Raw data below:

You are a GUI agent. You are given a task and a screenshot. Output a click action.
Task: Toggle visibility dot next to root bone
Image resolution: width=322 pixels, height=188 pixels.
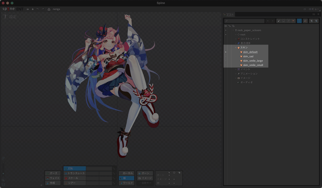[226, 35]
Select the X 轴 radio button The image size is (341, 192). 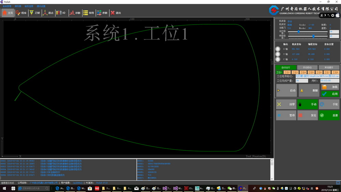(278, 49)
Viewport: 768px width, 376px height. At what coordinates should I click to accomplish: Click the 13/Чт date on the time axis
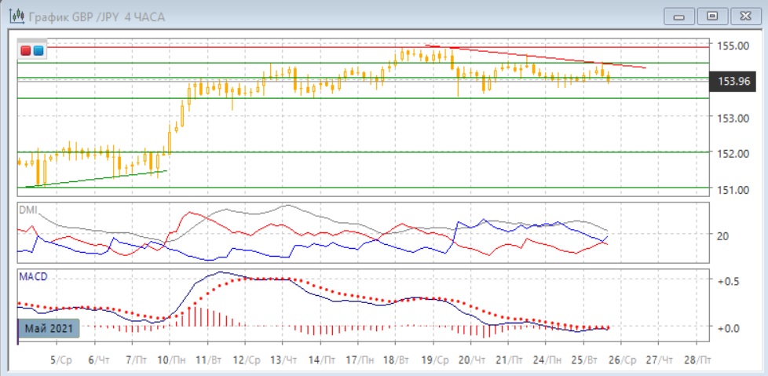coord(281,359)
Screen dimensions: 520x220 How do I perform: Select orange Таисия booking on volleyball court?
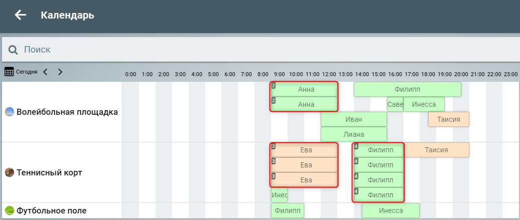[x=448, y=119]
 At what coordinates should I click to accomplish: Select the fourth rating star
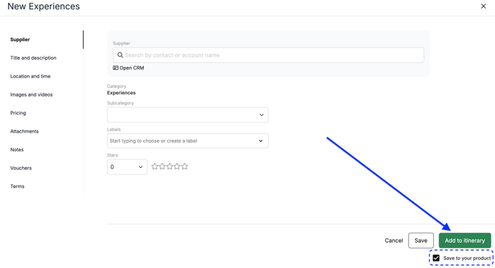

End of Raw data.
Raw data below:

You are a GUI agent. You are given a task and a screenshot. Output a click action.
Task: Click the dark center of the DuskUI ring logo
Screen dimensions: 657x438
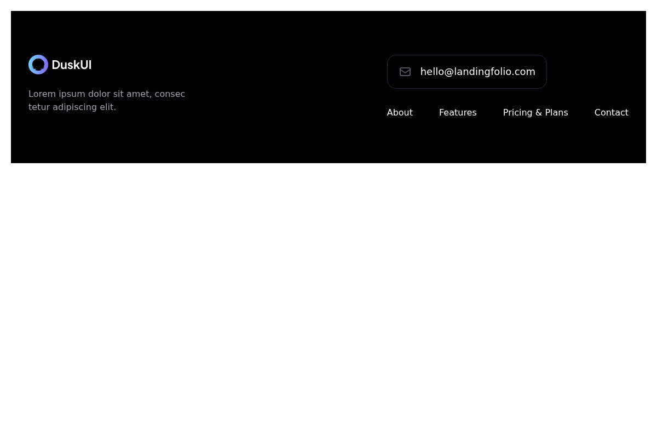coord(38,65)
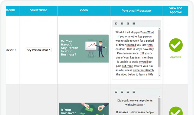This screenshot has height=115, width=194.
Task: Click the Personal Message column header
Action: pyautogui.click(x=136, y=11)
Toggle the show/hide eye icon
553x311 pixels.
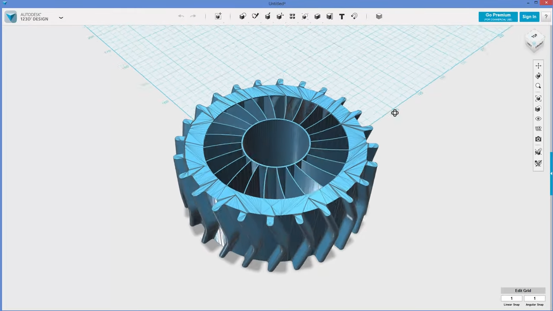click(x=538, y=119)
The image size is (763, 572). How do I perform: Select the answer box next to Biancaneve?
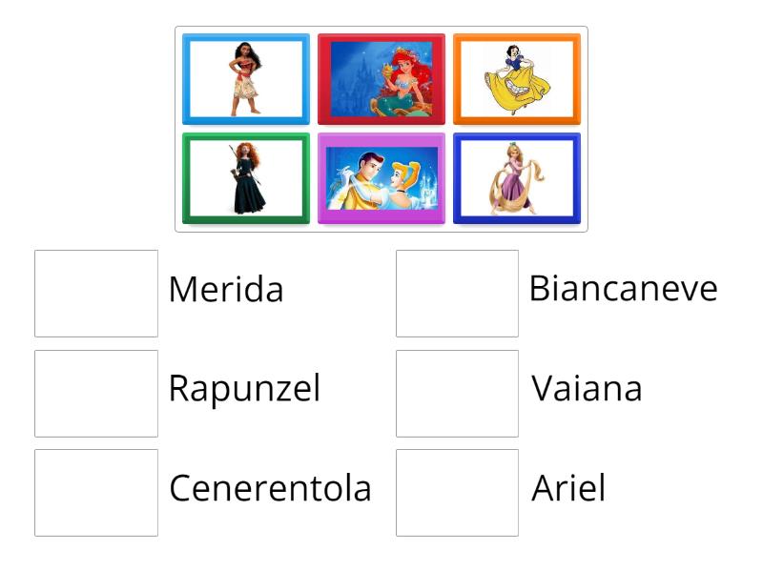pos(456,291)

End of Raw data.
Raw data below:

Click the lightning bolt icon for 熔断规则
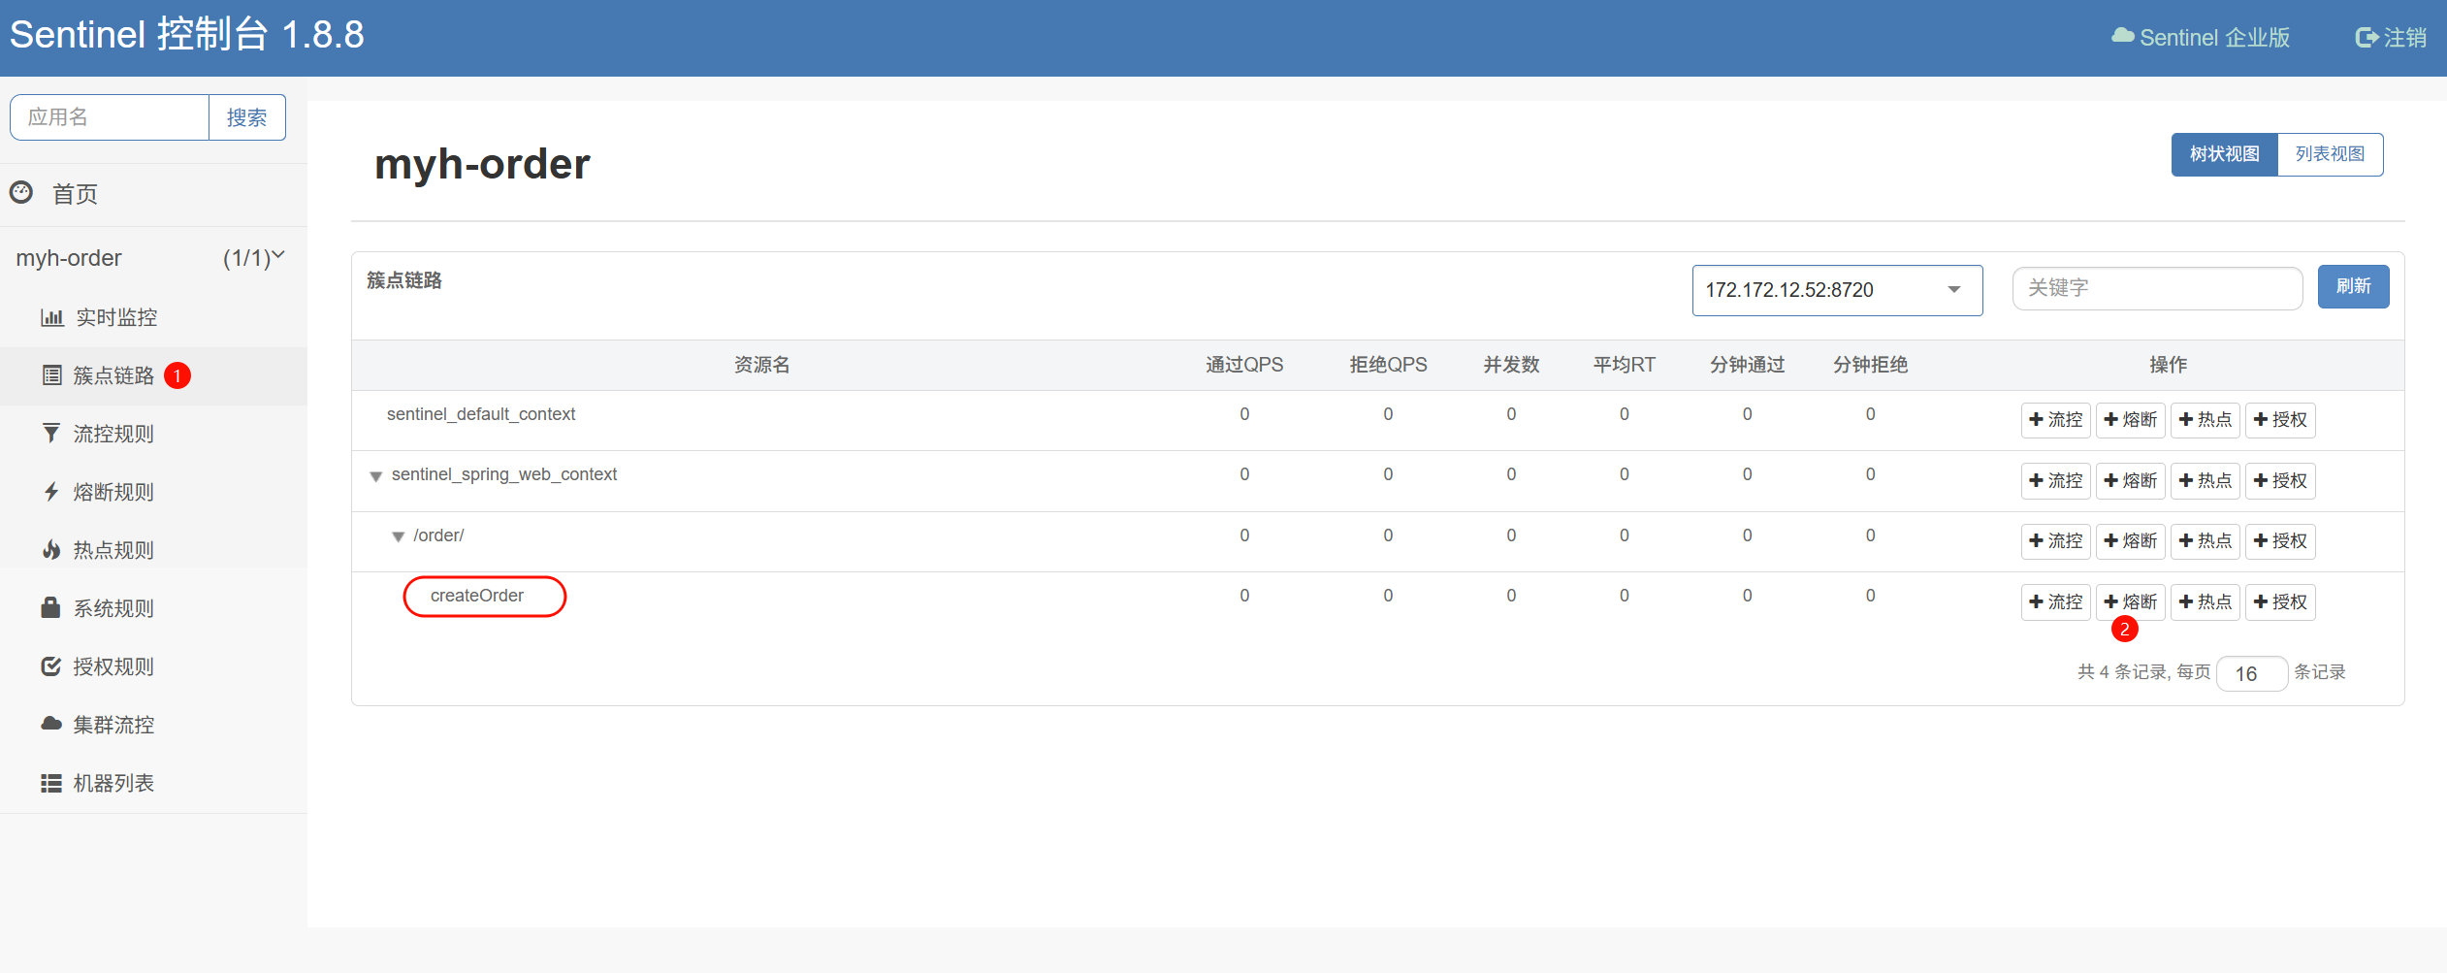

End of Raw data.

*Task prompt*: The reply should hold exactly the lines above, starting at the line with "Screen dimensions: 520x220" and ending at the line with "At what coordinates should I click to accomplish: Select", and no pictures.

*Result of the exercise*:
Screen dimensions: 520x220 How do I perform: Select orange Таисия booking on volleyball court?
[x=448, y=119]
 At what coordinates should I click to accomplish: Select the fourth rating star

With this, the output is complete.